### RECORDS FOR THE EXERCISE
################

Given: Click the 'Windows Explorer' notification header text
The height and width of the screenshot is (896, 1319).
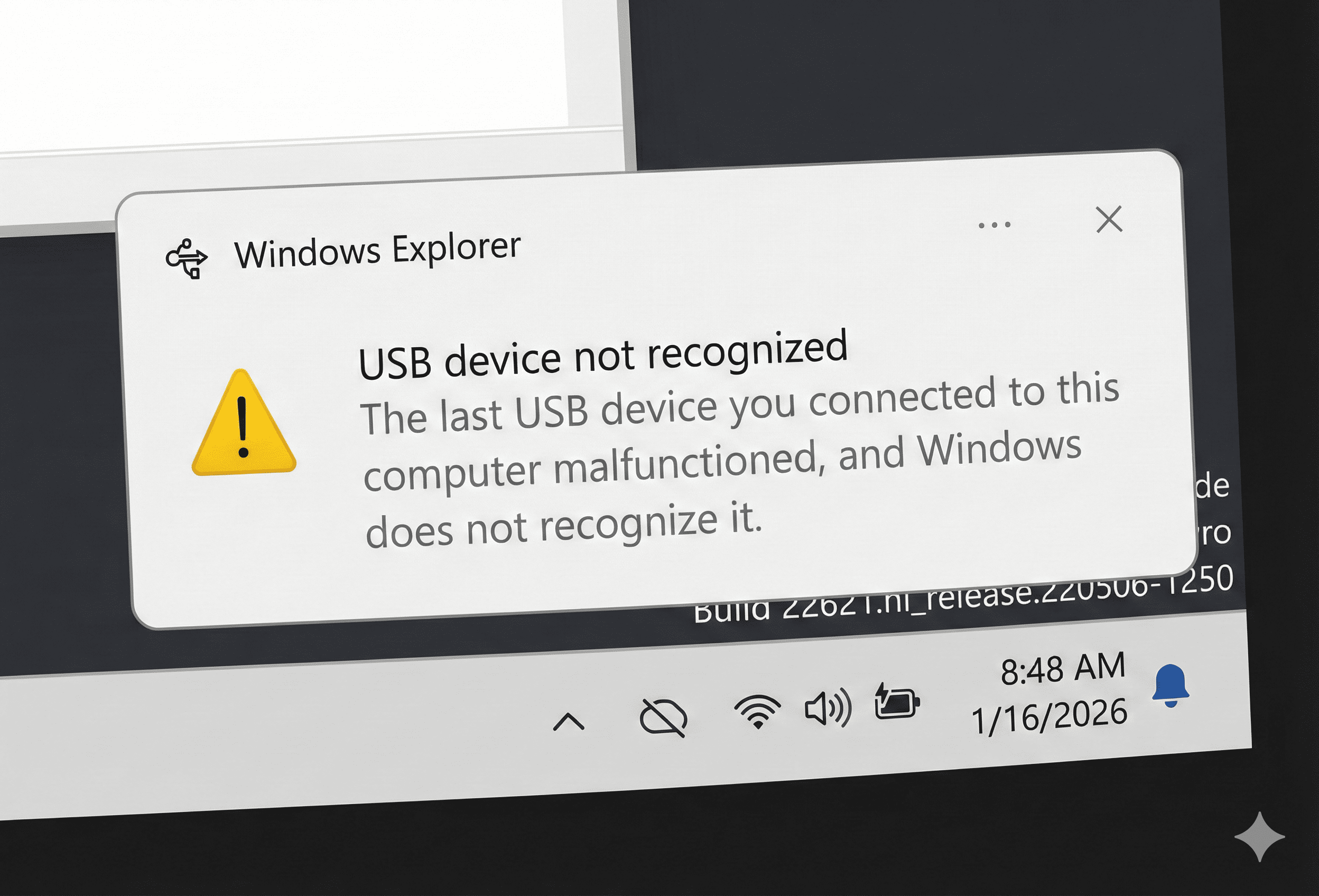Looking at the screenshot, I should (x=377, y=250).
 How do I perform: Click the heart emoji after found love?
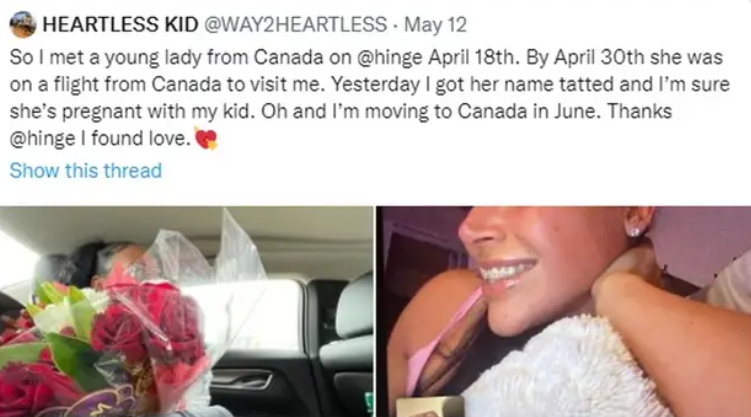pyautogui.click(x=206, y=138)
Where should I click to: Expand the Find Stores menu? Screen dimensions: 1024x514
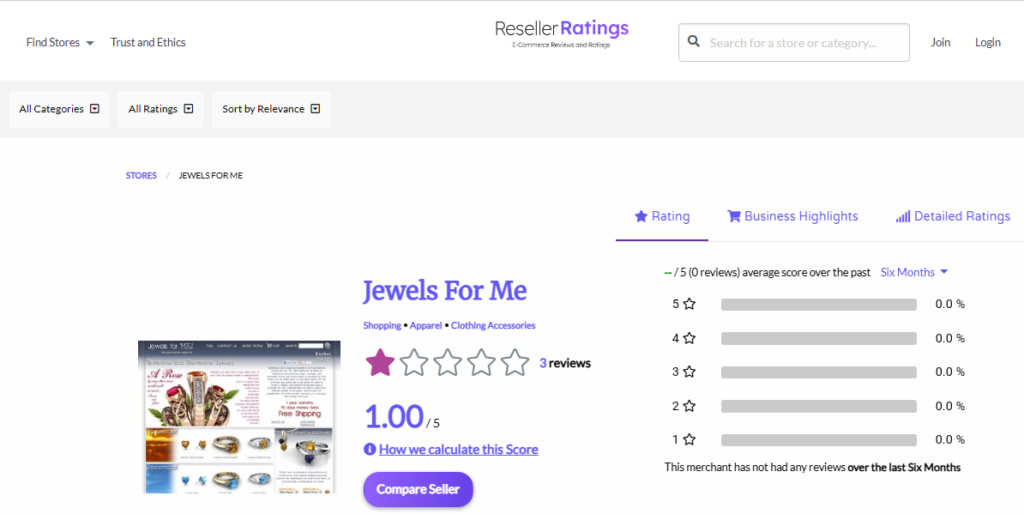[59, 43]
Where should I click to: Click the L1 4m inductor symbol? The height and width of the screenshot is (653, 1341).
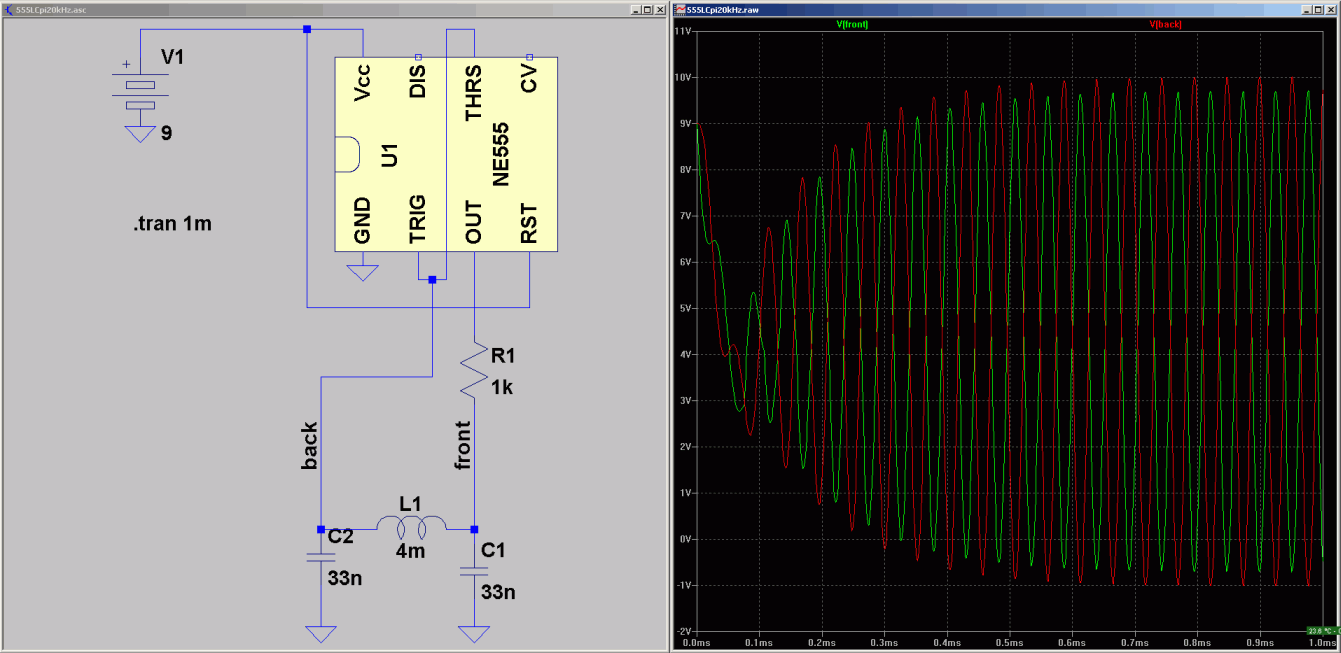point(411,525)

################

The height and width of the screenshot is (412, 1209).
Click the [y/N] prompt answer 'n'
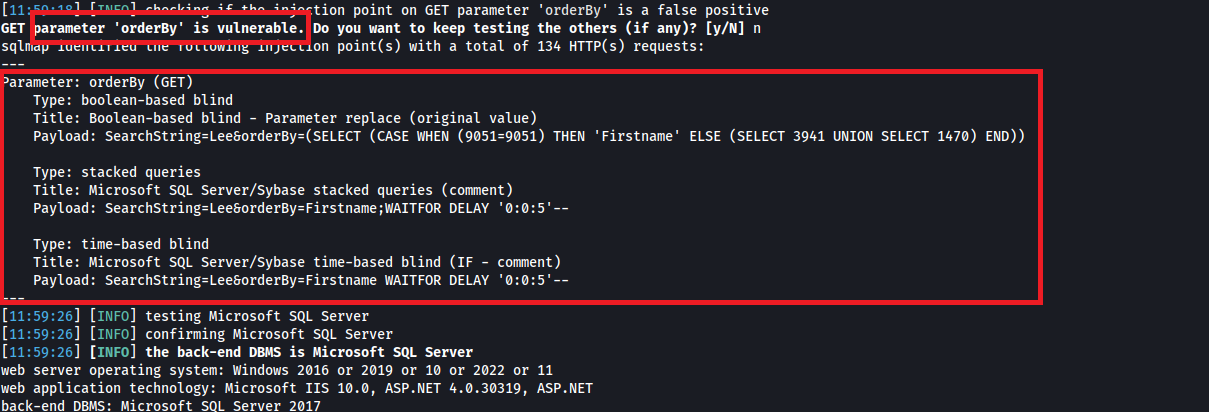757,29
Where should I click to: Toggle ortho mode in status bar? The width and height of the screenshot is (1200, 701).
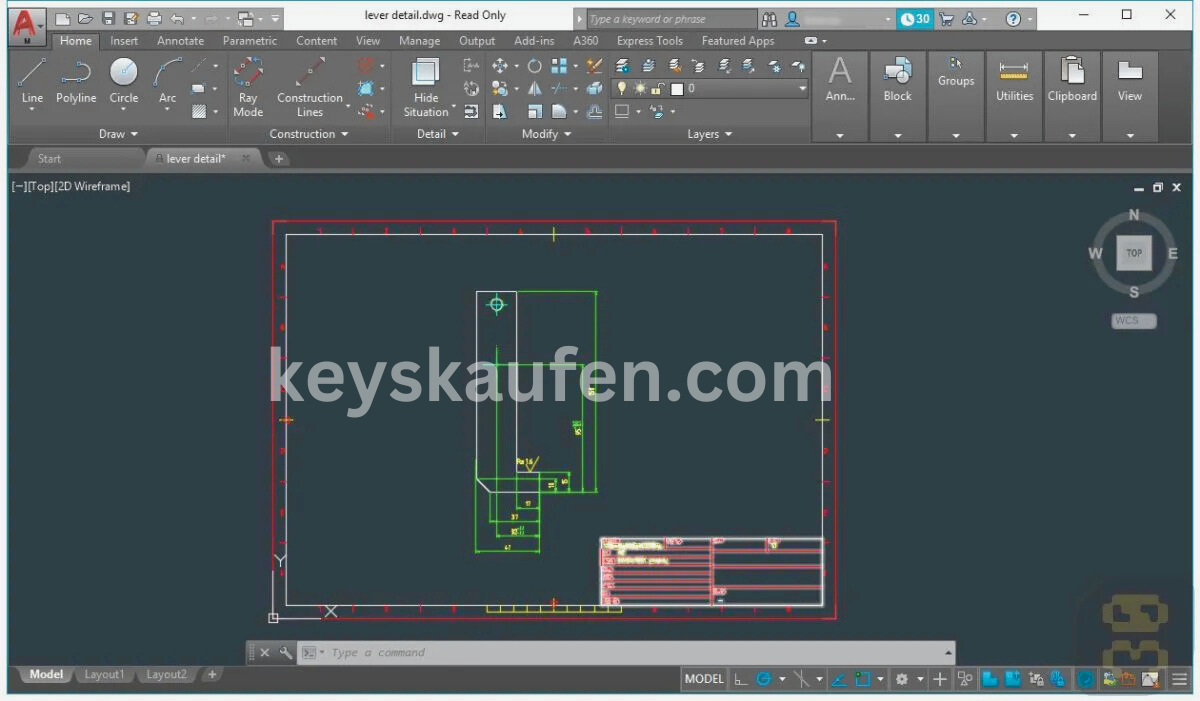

################

Working from the records above, set down word for word everything from the line containing "Click the [y/N] prompt answer 'n'" down to the line containing "Where should I click to: Toggle", ends included, minus the pictures.

Click the [y/N] prompt answer 'n'
757,29
Where should I click to: Toggle ortho mode in status bar? The width and height of the screenshot is (1200, 701).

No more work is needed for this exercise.